### Stated problem:
Set down the passage of the Torcon II text below word for word, starting at "1973 Hugo Awards" and ending at "M. Kornbluth (tie)".

### Document:
The 31st World Science Fiction Convention (Worldcon), also known as Torcon II, was held on 31 August–3 September 1973 at the Royal York Hotel in Toronto, Ontario, Canada.

The chairman was John Millard.

Participants 

Attendance was approximately 2,900.

Guests of Honour 

 Robert Bloch (pro)
 William Rotsler (fan)
 Lester del Rey (toastmaster)

Awards

1973 Hugo Awards 

 Best Novel: The Gods Themselves by Isaac Asimov
 Best Novella: The Word for World is Forest by Ursula K. Le Guin
 Best Novelette: "Goat Song" by Poul Anderson
 Best Short Story:
 "Eurema's Dam" by R. A. Lafferty and
 "The Meeting" by Frederik Pohl and Cyril M. Kornbluth (tie)
 Best Dramatic Presentation: Slaughterhouse-Five
 Best Professional Editor: Ben Bova
 Best Professional Artist: Frank Kelly Freas
 Best Amateur Magazine: Energumen edited by Mike Glicksohn and Susan Wood Glicksohn
 Best Fan Writer: Terry Carr
 Best Fan Artist: Tim Kirk

Other awards 

The 31st Worldcon was the first one in which the John W. Campbell Award for Best New Writer was awarded.

### Information supplied:
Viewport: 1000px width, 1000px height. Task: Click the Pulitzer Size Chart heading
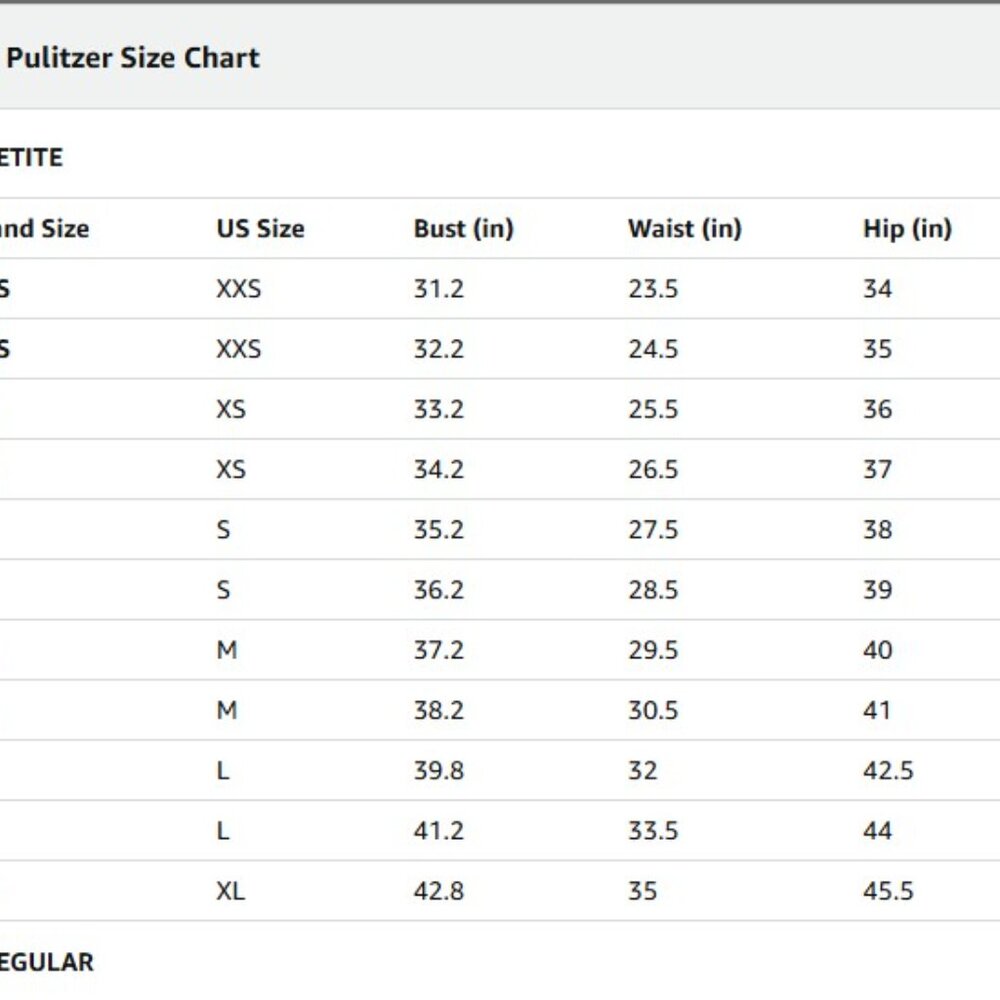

### Exercise result:
1973 Hugo Awards 

 Best Novel: The Gods Themselves by Isaac Asimov
 Best Novella: The Word for World is Forest by Ursula K. Le Guin
 Best Novelette: "Goat Song" by Poul Anderson
 Best Short Story:
 "Eurema's Dam" by R. A. Lafferty and
 "The Meeting" by Frederik Pohl and Cyril M. Kornbluth (tie)